In March 2017 he made his debut as coach with CSD Mixco in the Primera Division de Ascenso.

==Honours==

Municipal
- Liga Nacional de Guatemala: 1992, 1994, Apertura 2000, Clausura 2000, Apertura 2001, Clausura 2002, Apertura 2003, Apertura 2004, Clausura 2005, Apertura 2005, Clausura 2006, Apertura 2006, Clausura 2008, Apertura 2009, Clausura 2010
- Domestic Cup: 1994, 1995, 1998, 2003, 2004
- UNCAF Interclub Cup: 2001, 2004

Individual
- Liga Nacional de Fútbol de Guatemala Top Goalscorer: 1996, 2005

Orders
- Order of the Quetzal: 2009

==Biography on film==

Juan Carlos Plata's career received a tribute with the release in Guatemala of his biographic documentary film 321: Juan Carlos Plata on 16 February 2006. The 94-minute film makes emphasis on the scoring of goal 321, which gave Plata the record as top goal scorer in the history of professional Guatemalan football. It also covers his ongoing career as well as non-sport related subjects, such as family and business. The premiere took place at the Centro Cultural Miguel Ángel Asturias (national theatre), with over 2000 people in attendance. The documentary and other additional features, are included in a DVD which includes over 200 of his career goals and was released for sale to the public on the night of the film's premiere.

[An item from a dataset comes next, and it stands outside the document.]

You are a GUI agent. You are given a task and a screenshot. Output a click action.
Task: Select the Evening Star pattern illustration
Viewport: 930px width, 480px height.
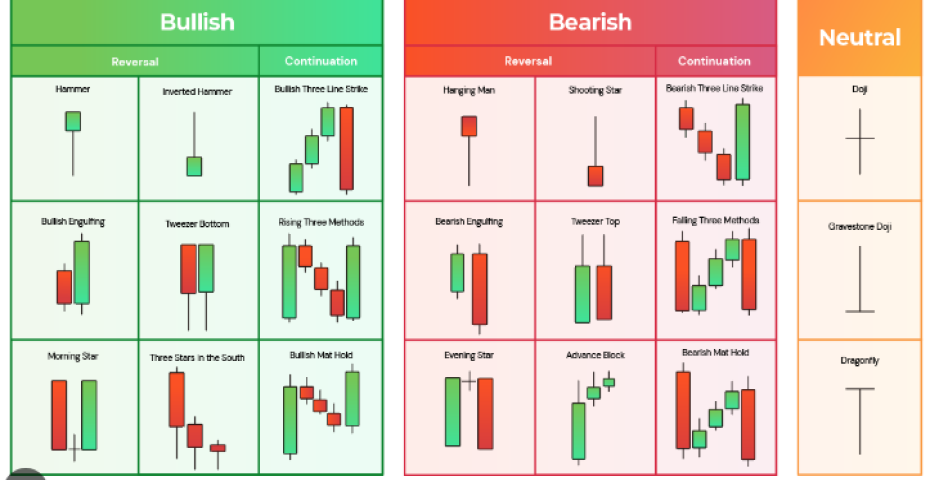[x=469, y=410]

==Retirement from active career and number retirement==
On 19 December 2010 Juan Carlos Plata played his last official game as a professional player in Guatemala, as a substitute in the final match for Apertura 2011, a series defining the national championship between CSD Municipal and Comunicaciones. The match ended in a draw 2–2 (being 3–3 the global score), so there was the need to define the championship on penalty series. At that time he scored a goal, however his team lost dramatically, he retired being a national Second Place.

On 9 January 2011 Juan Carlos Plata received a tribute and played a friendly match between his team CSD Municipal and an informal team composed by former and active players (all of them played at least once with Juan Carlos Plata either in CSD Municipal or Guatemala national team), named "Estrellas de Plata" (Plata's Stars). Right after the match completion, the number 15, which was used by Juan Carlos Plata during his whole career, was officially retired from CSD Municipal, being the first and only soccer player in Guatemala who is granted with this honour, thus he forms part of the Retired numbers in association football.

==Personal life==
Plata was born to a family of five brothers and one sister in Guatemala City. Before becoming a professional footballer Plata quit school early to be a baker and help his family. Plata is married to Paty Francisco and has three children: Juan Carlos, Juan de Marco, and Ivan. Plata was born with Polydactyly, he has two thumbs on his left hand.